_Problem statement:_ Answer with one number only: the count of lines below that hold the word "computer".
==== Data for this task
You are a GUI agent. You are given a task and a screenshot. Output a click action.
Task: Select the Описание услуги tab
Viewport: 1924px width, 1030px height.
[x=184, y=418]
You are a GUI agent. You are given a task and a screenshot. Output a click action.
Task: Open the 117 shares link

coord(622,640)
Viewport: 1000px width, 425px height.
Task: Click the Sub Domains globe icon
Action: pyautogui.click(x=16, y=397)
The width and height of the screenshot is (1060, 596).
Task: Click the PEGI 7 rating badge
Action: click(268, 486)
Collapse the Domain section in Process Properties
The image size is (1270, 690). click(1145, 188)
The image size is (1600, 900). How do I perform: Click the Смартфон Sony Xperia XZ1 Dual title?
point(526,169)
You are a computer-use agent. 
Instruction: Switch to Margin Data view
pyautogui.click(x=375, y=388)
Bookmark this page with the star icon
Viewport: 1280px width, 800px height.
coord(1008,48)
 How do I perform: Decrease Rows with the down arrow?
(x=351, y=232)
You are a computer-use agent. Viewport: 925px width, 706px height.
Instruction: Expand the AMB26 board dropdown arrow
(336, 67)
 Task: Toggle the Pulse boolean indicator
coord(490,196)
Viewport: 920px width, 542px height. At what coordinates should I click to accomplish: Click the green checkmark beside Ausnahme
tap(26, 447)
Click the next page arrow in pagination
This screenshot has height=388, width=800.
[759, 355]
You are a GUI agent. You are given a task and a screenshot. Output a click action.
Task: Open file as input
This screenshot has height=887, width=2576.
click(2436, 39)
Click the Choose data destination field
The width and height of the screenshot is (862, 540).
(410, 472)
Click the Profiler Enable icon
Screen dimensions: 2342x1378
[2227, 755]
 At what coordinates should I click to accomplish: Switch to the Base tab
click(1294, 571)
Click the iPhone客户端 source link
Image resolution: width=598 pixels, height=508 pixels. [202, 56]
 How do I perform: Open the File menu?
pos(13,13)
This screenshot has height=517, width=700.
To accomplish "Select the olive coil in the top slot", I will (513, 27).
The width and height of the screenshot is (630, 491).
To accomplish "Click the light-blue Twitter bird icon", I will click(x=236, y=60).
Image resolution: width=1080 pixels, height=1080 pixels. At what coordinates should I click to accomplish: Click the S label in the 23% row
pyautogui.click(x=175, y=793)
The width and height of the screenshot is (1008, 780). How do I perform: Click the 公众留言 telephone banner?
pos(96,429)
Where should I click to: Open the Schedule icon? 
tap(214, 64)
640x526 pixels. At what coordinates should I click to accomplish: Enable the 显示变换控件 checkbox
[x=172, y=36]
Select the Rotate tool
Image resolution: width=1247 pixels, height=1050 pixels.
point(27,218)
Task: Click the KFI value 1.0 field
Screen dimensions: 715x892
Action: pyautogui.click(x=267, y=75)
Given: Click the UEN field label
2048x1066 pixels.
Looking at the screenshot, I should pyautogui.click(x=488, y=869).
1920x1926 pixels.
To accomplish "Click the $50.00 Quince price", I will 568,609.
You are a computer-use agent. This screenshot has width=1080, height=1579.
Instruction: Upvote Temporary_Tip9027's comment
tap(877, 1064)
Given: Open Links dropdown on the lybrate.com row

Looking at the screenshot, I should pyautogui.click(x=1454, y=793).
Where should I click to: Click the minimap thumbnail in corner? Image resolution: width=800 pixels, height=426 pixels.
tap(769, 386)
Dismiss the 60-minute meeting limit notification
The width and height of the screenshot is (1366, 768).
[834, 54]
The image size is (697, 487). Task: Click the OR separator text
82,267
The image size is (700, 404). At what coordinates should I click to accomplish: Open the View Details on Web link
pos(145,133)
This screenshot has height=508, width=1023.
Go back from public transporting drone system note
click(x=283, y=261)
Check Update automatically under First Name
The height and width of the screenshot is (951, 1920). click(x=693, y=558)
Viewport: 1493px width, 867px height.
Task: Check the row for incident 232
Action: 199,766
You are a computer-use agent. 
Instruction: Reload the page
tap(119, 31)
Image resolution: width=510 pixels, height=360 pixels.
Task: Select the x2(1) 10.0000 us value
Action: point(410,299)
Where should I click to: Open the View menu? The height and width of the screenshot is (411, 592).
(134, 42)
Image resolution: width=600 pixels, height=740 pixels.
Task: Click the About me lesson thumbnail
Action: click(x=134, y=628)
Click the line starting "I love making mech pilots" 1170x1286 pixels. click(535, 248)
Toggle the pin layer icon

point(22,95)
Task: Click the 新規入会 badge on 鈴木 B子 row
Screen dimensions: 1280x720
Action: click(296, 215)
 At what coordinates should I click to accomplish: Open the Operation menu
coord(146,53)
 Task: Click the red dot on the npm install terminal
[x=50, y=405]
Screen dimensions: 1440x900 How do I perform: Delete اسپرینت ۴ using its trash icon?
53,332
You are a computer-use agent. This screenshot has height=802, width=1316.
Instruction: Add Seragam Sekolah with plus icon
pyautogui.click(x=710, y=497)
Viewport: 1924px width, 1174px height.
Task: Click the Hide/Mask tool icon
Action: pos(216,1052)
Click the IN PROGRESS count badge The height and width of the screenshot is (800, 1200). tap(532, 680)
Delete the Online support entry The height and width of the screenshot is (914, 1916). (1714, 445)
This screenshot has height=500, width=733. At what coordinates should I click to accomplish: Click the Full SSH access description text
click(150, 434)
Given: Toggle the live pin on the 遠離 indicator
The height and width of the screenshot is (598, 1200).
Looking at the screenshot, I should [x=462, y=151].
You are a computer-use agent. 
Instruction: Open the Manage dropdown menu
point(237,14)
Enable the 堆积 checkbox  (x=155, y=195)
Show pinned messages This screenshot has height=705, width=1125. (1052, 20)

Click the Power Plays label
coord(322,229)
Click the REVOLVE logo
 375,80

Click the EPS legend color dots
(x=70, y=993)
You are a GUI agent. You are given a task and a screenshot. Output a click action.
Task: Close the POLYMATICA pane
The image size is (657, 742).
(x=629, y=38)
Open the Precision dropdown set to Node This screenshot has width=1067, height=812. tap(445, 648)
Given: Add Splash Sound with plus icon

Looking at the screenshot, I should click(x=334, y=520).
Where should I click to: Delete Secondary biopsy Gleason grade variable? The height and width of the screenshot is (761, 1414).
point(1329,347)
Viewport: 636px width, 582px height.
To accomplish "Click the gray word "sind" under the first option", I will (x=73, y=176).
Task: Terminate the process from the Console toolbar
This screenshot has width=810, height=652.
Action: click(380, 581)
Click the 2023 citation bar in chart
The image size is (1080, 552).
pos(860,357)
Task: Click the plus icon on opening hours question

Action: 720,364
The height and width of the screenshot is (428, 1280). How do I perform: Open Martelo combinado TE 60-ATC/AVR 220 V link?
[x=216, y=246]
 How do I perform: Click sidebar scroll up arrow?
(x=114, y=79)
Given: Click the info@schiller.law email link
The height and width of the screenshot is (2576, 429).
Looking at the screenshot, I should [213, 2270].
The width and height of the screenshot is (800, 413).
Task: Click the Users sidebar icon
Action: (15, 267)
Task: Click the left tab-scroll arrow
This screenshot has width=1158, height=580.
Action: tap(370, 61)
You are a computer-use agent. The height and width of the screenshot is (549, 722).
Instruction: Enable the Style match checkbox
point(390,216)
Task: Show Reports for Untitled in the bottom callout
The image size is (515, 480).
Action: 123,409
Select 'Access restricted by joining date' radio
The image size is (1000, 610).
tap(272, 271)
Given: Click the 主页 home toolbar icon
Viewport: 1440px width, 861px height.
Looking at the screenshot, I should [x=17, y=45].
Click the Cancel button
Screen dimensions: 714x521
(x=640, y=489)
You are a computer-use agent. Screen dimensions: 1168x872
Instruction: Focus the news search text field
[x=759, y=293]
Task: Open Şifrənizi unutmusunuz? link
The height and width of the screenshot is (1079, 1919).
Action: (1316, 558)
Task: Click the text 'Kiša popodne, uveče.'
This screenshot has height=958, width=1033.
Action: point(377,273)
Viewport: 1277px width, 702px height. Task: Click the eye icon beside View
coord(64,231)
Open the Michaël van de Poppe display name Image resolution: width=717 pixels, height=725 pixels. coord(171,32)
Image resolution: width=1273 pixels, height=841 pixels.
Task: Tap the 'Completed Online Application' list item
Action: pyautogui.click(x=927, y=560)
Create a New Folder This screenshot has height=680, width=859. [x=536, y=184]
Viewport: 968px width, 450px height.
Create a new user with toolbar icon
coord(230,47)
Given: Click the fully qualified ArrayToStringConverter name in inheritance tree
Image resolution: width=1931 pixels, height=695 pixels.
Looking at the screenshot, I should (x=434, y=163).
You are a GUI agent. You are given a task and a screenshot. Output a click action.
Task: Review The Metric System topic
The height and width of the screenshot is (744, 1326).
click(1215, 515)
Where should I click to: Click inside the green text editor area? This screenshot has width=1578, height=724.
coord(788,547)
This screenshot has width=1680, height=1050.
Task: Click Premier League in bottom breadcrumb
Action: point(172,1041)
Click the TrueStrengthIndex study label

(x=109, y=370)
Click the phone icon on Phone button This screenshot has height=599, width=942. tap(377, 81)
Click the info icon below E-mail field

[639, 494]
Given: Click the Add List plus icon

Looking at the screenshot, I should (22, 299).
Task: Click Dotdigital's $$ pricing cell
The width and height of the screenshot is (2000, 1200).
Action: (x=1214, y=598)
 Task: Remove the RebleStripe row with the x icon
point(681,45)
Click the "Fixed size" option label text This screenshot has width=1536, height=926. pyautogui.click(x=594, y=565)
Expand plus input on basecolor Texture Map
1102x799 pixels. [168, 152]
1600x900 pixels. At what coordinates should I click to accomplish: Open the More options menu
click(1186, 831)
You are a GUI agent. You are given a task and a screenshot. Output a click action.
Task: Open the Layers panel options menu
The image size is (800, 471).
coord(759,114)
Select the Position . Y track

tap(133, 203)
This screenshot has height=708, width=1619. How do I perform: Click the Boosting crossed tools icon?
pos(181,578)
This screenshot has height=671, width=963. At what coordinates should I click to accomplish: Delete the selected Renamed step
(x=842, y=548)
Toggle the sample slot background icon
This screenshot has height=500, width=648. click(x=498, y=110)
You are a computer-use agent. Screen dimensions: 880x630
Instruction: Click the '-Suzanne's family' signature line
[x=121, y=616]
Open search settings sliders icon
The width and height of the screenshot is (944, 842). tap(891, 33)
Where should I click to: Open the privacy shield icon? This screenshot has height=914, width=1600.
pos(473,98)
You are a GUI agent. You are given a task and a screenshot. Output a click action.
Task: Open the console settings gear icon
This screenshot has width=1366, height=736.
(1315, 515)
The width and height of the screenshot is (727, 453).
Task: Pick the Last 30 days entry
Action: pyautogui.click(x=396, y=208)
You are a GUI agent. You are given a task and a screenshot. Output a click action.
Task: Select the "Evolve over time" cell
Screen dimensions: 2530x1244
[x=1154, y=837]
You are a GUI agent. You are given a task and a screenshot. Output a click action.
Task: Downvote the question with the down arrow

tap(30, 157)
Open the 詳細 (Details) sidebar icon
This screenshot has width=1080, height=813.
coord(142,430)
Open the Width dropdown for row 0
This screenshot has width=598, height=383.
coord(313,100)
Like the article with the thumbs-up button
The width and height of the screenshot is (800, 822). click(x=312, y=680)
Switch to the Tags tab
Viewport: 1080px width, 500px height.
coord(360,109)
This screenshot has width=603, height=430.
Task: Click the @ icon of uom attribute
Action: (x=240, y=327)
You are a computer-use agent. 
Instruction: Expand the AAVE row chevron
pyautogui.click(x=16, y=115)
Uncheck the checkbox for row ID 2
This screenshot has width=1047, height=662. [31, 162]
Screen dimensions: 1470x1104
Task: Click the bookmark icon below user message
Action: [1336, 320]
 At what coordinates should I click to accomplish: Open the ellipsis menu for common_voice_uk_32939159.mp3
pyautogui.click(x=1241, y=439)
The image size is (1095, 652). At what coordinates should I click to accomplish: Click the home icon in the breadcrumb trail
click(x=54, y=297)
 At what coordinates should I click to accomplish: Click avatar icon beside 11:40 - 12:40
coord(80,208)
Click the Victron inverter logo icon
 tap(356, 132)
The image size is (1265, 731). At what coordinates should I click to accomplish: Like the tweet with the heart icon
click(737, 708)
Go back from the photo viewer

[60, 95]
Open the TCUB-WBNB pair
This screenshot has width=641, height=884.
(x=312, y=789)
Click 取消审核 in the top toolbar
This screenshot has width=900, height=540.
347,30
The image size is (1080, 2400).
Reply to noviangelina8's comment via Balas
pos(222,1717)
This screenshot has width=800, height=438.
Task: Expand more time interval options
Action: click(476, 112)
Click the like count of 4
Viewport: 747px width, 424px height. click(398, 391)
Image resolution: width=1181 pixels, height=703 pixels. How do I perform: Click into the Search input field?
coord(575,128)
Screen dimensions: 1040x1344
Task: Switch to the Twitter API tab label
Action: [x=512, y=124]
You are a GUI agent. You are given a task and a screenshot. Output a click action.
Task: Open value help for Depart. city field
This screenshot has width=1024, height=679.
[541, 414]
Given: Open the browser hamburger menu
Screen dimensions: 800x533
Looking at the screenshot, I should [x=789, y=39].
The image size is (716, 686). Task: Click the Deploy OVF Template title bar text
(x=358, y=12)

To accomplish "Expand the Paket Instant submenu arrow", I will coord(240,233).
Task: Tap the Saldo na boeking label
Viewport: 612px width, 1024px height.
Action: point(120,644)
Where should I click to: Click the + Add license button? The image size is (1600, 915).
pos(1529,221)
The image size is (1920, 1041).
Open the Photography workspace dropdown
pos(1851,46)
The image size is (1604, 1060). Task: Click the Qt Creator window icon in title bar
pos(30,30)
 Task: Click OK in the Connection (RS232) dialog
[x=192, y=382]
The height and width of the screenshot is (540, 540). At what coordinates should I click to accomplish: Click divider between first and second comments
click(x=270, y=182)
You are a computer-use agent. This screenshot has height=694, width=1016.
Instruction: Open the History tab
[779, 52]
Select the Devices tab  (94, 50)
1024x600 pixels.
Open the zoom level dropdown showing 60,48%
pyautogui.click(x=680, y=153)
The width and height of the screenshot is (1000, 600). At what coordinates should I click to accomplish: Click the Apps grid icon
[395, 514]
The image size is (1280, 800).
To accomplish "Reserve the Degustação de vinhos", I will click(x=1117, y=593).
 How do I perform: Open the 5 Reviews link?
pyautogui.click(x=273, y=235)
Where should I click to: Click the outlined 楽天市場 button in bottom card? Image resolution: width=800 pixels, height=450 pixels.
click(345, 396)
========
_Answer area:_ 11